**WORK TO DO**. Repeat each of the following items word for word, leaving out the pictures.

* START DATA *

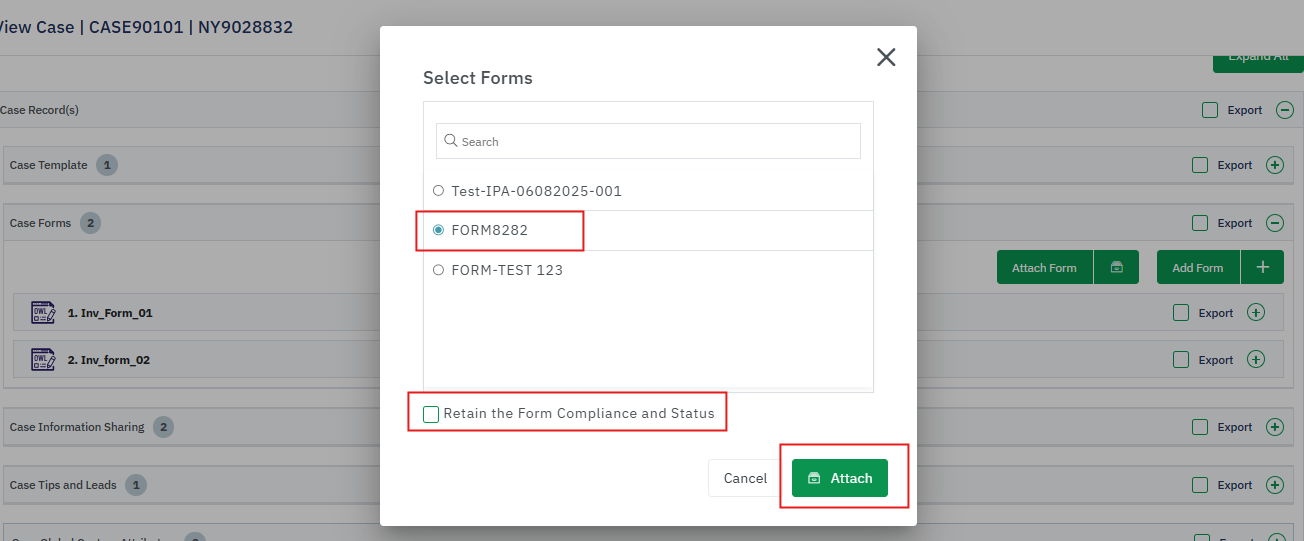Expand the Case Template section plus icon
The height and width of the screenshot is (541, 1304).
click(1275, 165)
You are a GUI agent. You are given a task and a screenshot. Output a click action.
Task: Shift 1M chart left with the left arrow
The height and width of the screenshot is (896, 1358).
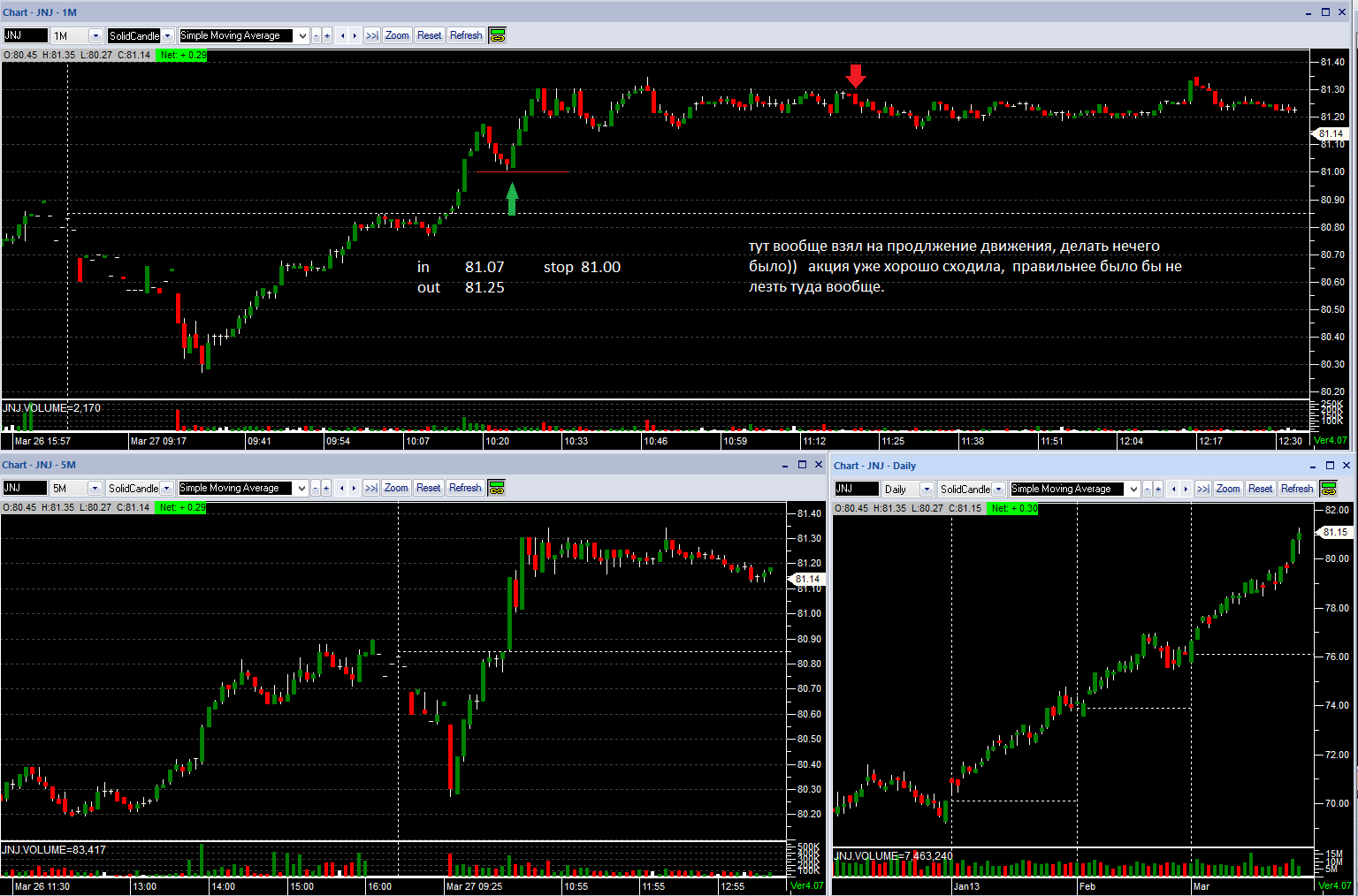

* END DATA *

**OUTPUT**.
Expand the Case Template section plus icon
The height and width of the screenshot is (541, 1304).
click(1275, 165)
You are a GUI agent. You are given a task and a screenshot. Output a click action.
Task: Shift 1M chart left with the left arrow
The height and width of the screenshot is (896, 1358).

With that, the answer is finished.